The Red Sox-Yankees rivalry returns to the Bronx as the Yankees continue their last homestand of the season on Tuesday.
The Yankees have lost four of their last six, taking consecutive series losses to the Twins and Blue Jays. Even worse, the Red Sox could clinch the division as early as Tuesday night at Yankee Stadium.
Something needs to spark for the Yankees. After a pure blowout of the Blue Jays in game one of last weekend’s series, it seemed like that was it, but the Yankees could not get it done the next two games and are back to square one. Maybe Boston splashing champagne all over the locker room sometime this week will ignite a fire into the team.
The lead for the top Wild Card spot remains unchanged at 1.5 games. After being swept by Boston in their last meeting, a series win in this series is crucial to at least gain some confidence for a potential American League Division Series opponent.
This matchup was supposed to happen in the last series at Fenway, but Happ (16-6, 3.75 ERA) suffered from hand, foot and mouth disease and was scratched from the start. Nonetheless, this will be the true pitching duel of the trade deadline acquisitions. For now, Happ has been the obvious better pitcher between the two. He is 6-0 with a 2.70 ERA ever since coming to the Yanks, whereas Eovaldi (5-7, 4.22 ERA overall) is 2-3 with a 4.17 ERA with the Red Sox.
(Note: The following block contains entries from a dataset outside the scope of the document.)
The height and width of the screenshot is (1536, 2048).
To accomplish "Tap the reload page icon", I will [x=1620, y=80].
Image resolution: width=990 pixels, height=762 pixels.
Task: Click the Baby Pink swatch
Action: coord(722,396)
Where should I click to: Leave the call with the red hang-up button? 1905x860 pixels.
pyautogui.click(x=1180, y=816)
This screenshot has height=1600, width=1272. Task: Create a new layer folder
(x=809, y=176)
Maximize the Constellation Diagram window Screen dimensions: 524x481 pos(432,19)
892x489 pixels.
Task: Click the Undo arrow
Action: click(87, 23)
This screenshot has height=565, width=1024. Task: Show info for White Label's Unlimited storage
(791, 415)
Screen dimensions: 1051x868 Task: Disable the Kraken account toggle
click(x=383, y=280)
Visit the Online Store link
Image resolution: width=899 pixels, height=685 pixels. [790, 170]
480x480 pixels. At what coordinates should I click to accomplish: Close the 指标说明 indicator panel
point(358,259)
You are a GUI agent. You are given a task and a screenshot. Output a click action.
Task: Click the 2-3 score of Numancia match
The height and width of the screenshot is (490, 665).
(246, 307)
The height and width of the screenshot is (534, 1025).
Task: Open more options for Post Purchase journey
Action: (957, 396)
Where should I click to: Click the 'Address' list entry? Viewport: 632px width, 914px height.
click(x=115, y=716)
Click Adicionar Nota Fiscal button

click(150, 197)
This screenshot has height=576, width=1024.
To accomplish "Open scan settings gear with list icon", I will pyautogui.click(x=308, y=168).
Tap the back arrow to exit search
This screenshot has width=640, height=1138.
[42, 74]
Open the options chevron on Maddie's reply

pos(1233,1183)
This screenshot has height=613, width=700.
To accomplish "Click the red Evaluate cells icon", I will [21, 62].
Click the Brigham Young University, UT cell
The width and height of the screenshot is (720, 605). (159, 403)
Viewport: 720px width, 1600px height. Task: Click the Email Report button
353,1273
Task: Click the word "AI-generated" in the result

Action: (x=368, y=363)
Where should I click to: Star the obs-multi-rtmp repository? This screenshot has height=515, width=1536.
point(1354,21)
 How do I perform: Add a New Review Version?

The last time Eovaldi went over 5.1 innings in a start was when he shut out the Yankees for eight innings in Boston when the Red Sox initially acquired him. Since then, he has not made a start since Sept. 3 and has a 6.92 ERA in his past four outings.
Happ, on the other hand, has allowed one run in his last two starts and has really only had one bad start for the Yankees up to this point. He is a candidate to start the Wild Card game but given his track record against the Red Sox (2.98 career ERA), Aaron Boone may save him for a potential ALDS matchup.
Severino (17-8, 3.46 ERA) bounced back well from getting thrashed by the Athletics and pitched 5.2 quality innings against the Twins. He allowed one run on four hits, and was reluctant to leave the game when Boone pulled the plug. He still hasn’t returned to his dominant form, but any progress in the right direction is good news at this point.
In the span of two months, Price (15-6, 3.42 ERA) has shaven his ERA a full run from 4.42 to 3.42. In that stretch, he’s posted a ridiculous 1.82 ERA in 10 starts, allowing just 13 earned runs and striking out 68 batters over 64.1 innings pitched. It’s been a monumental run for a pitcher that came into this season with a ton of question marks.
Despite his atrocious track record against the Yankees, Price pitched well last time he faced them (6.0 IP, 4 H, 2 ER).
It is crazy to think that Tanaka (12-5, 3.47 ERA) is now practically matching Severino’s ERA given the starts these two pitchers had to their seasons. Tanaka has been the undisputed ace of the second half, and there it is believed that he is a strong candidate to start the Wild Card game.
He has delivered six or more innings in each of his last six starts, while posting a 1.80 ERA in that span. Tanaka has also allowed just one home run in the last month and has accumulated 41 strikeouts in his last 41 innings pitched.
Rodriguez (12-4, 3.54 ERA) spent some time on the disabled list with an ankle injury and just recently returned at the start of the month. He has made three mediocre starts, pitching to a 4.20 ERA in the month of September so far. He threw twice against the Yankees this season.
On May 10, he allowed one hit in five shutout innings. On June 29 at the Stadium, he allowed five runs in six innings, including a pair of home runs.